Apart from garden size, another factor that could have affected the provision of ESS by urban gardens is their management intensity. Though the management intensity of urban gardens did not negatively impact plant diversity and trees, however, other studies have shown that management intensity could have a notable impact on plant species and nutrient cycling. The results from my study might be due to the unequal distribution of the gardens, as the high-intensity managed gardens were more than medium-intensity and overgrown gardens.

The findings from my study further confirmed the interaction among ecosystem service bundles which was an already established theory. The interactions among ecosystem service bundles studied for both periods were mainly synergies. Synergies between provisioning and regulating services are crucial for ensuring the sustainability of provisioning services. Overall, there were no statistically significant tradeoffs for both periods, although some research has shown significant tradeoffs between cultural and provisioning services.

The difference in the use of gardens for cultural services for both periods on a Likert scale of 5 buttresses their significance not only during ordinary times but also during the crisis period. During the Covid crisis, gardens were valued more for their cultural services, as they helped alleviate feelings such as depression, worry, fear, loneliness, sleepiness, and poor appetite experienced by garden owners.
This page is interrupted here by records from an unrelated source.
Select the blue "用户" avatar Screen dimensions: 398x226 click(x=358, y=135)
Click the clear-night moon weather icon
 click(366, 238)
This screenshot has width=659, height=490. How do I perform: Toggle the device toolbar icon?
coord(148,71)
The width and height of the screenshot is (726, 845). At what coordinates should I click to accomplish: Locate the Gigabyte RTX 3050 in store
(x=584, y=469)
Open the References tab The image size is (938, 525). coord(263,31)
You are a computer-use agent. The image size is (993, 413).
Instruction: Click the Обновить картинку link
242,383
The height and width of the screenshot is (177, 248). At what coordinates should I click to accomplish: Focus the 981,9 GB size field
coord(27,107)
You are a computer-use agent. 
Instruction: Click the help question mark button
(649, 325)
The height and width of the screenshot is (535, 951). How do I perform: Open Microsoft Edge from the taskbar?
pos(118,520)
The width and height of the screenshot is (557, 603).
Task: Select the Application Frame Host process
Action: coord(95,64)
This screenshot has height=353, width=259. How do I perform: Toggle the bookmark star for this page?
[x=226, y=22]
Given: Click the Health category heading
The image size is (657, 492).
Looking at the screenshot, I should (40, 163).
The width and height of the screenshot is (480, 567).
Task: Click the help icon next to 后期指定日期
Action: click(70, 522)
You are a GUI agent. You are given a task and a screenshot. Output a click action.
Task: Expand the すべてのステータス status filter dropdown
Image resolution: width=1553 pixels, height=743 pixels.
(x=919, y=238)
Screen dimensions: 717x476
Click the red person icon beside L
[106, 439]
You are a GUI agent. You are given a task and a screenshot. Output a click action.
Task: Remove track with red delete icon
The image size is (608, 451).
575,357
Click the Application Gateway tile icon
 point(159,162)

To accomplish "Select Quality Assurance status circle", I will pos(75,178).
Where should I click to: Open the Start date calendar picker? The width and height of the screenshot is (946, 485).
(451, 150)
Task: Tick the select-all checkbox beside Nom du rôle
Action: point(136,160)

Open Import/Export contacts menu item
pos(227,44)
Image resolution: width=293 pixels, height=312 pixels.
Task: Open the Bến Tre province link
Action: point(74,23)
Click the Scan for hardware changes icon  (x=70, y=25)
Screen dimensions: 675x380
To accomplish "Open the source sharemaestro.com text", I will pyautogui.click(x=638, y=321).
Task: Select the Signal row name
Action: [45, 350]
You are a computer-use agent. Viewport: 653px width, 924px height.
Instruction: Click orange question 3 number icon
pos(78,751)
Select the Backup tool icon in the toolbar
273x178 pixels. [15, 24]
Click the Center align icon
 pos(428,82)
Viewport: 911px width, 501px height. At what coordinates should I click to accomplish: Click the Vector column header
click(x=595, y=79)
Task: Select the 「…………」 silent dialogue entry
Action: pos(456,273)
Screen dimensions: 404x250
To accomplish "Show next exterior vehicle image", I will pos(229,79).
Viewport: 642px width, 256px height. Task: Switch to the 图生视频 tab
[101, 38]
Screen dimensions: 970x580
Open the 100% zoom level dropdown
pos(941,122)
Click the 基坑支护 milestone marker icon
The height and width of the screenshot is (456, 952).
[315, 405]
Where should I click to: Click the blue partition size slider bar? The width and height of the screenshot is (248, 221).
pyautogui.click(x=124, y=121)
In conclusion, urban gardens contribute significantly to human life; however, attitudes toward them are not the same. This management intensity can give urban gardens heterogeneous structures, which help to provide a wider range of ecosystem service bundles. Also, recognition of the interdependent nature of ESS can help gardens to be intentional about their gardening practices. This will help to promote more synergies and avoid tradeoffs among ESS.